The Pritikin Principle: 6 Great Snacks

The Pritikin Principle is an eating plan that focuses on healthy eating for life. The plan prescribes a low-fat, vegetable-rich–although not necessarily vegetarian–diet, along with whole grains and fruits. The Pritikin diet has helped thousands of people lose weight. Along with healthy eating and exercise, stress-management is part of the strategy as well. It is a whole-body, whole-mind concept to living well, and although people do lose weight using the Pritikin Principle, the idea is to get you thinking about how to eat right, get moving, and enjoy your life.
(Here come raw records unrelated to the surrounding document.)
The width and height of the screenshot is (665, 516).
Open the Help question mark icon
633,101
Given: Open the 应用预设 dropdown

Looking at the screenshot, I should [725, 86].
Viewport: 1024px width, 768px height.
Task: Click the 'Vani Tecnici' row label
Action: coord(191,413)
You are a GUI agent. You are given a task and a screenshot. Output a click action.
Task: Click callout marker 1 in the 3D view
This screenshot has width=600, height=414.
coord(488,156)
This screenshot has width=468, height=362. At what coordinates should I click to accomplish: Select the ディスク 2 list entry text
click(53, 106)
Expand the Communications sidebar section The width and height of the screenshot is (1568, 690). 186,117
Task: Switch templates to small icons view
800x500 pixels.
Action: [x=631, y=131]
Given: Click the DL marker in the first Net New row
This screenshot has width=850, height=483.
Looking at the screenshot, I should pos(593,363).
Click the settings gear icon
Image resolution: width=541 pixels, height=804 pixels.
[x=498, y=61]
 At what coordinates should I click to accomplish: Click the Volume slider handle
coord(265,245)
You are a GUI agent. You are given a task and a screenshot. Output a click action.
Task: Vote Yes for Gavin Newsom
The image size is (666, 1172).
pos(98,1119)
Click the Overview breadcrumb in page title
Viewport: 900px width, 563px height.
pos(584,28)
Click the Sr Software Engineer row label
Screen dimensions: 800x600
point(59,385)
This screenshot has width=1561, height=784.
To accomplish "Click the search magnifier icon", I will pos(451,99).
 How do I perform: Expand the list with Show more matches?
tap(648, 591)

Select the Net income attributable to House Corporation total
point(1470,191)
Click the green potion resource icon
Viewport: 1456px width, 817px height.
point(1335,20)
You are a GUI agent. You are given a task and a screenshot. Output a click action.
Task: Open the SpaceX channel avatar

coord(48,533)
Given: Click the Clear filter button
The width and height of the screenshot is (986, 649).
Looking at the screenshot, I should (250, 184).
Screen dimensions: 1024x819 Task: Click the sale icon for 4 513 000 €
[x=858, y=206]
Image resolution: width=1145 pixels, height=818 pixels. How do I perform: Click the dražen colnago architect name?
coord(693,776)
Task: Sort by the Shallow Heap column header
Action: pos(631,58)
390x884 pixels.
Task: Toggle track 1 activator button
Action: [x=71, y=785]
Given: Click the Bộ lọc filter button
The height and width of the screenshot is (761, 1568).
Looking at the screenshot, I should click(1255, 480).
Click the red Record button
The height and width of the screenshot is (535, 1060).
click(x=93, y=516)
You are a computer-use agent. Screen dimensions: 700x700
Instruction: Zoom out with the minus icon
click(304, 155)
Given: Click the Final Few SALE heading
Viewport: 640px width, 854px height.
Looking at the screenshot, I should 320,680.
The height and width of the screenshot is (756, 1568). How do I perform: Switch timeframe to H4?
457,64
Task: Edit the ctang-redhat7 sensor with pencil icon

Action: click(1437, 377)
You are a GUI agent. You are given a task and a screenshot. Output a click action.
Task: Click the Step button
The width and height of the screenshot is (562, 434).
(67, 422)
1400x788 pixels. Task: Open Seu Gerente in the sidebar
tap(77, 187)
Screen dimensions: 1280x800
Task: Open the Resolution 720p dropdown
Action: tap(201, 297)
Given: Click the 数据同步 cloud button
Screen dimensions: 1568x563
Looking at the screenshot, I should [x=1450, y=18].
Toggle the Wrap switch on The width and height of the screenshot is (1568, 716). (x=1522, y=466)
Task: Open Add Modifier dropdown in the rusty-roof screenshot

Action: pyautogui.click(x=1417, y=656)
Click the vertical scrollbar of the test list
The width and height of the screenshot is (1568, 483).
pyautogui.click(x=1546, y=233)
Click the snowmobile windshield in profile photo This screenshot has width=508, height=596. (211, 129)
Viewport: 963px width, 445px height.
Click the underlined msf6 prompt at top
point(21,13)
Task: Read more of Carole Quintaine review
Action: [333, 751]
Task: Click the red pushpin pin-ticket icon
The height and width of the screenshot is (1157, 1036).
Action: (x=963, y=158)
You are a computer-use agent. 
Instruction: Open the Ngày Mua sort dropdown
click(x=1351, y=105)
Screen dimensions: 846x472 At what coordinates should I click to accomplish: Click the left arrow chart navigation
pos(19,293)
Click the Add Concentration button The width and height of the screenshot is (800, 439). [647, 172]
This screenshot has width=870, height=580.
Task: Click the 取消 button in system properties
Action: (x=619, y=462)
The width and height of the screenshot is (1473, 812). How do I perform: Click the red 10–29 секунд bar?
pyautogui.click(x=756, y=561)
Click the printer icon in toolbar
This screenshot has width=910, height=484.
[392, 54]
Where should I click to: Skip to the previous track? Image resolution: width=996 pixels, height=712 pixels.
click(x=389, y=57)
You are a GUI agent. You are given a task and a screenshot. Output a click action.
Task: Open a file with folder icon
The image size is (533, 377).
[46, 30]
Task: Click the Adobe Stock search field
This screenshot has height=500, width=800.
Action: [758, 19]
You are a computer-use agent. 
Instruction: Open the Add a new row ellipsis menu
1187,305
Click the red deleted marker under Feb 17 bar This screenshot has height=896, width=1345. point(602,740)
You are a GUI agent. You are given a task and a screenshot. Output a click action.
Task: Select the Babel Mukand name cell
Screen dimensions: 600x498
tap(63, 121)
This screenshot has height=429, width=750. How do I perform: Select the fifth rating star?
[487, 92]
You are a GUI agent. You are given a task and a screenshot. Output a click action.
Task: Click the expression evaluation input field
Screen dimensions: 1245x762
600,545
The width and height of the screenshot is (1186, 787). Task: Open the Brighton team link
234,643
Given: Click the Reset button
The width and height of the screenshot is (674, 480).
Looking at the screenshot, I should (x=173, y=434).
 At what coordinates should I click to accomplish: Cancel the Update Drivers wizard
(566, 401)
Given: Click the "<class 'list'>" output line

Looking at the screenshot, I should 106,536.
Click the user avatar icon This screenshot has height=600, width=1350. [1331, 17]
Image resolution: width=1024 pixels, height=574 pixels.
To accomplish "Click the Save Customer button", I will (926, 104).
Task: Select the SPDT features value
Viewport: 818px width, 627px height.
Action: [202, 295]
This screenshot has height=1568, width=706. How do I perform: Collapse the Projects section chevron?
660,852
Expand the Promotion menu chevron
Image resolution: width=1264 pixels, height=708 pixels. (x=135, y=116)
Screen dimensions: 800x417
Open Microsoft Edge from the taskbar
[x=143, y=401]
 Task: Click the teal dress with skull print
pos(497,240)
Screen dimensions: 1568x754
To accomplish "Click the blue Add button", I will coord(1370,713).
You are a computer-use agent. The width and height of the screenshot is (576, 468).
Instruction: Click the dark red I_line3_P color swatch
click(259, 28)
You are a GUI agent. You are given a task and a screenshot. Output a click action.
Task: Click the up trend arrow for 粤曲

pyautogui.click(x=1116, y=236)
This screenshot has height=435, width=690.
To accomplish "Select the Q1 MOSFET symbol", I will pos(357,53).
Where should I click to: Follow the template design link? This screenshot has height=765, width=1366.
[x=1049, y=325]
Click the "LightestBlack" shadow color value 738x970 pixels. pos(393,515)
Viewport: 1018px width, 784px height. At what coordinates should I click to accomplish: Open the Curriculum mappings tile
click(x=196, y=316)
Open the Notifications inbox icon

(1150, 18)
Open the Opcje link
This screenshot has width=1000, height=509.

The basis of the Pritikin Principle is caloric content. Burning more calories than you take in is the bottom line for losing weight no matter which plan you follow. However, the Pritikin Principle focuses on something called “The Calorie Density Solution”, in other words, how many calories exist per pound in anything you eat. For example, a pound of corn contains 490 calories, whereas a pound of tortilla chips packs 2,450 calories.

The Pritikin Principle works by keeping the average caloric density of each meal below 400 calories per pound. Vegetables, in general, fall below 200 calories per pound and if combined with protein and a carbohydrate, it is possible to have a filling meal that feels like an indulgence and still lose weight.

The more calorie-dense a food is, the less you should eat; the less dense, the more you can eat. The thought behind snacking on the Pritikin Principle is that if you’re eating right, getting proper nutrients, and getting enough low calorie-dense foods, you probably won’t need to snack.

Just in case you would like to have a nibble anyway, here are 6 great snacks.

1.  Sweet potato fries

Check the frozen food section of your grocery store or a health food store for fries that are made of yams or sweet potatoes rather than white potatoes. Place on a cookie sheet sprayed with non-stick cooking spray, sprinkle with a little garlic powder and black pepper and bake according to directions.

2. Afternoon oatmeal

It may sound strange to eat oatmeal at 2:00 p.m., but you’d eat an oatmeal cookie, right? Cook up a bowl of no-salt oatmeal, add a mashed banana, or a grated apple, or no-sugar-added applesauce. Top with cinnamon, or nutmeg, or sprinkle with a dash of vanilla extract. Add a little non-fat milk if you’d like.

3. Corn and salsa gazpacho snack

Microwave salt-free frozen corn according to package directions. Stir in fresh salsa. For added fiber and flavor, add a spoonful of low-sodium refried beans. Top with chopped red bell pepper.

4. Yogurt parfait

Layer a well-ripened banana with fresh strawberries and non-sweetened yogurt for a pretty and tasty dessert or snack.

5. Tickle your taste buds pita

Stuff a whole-wheat pita with whatever you’re craving. Use hummus, cucumbers, tomato slices and paper-thin red onion. Try non-fat cream cheese with drained and rinsed canned salmon, stuff in some spicy, peppery mustard greens and add a sprinkle of white balsamic vinegar. Or spread the pita with low-fat spreadable cheese and add lean deli turkey breast and a touch of wasabi.

6. Baked potato with chili

Pour your favorite vegetarian chili over a baked potato and enjoy!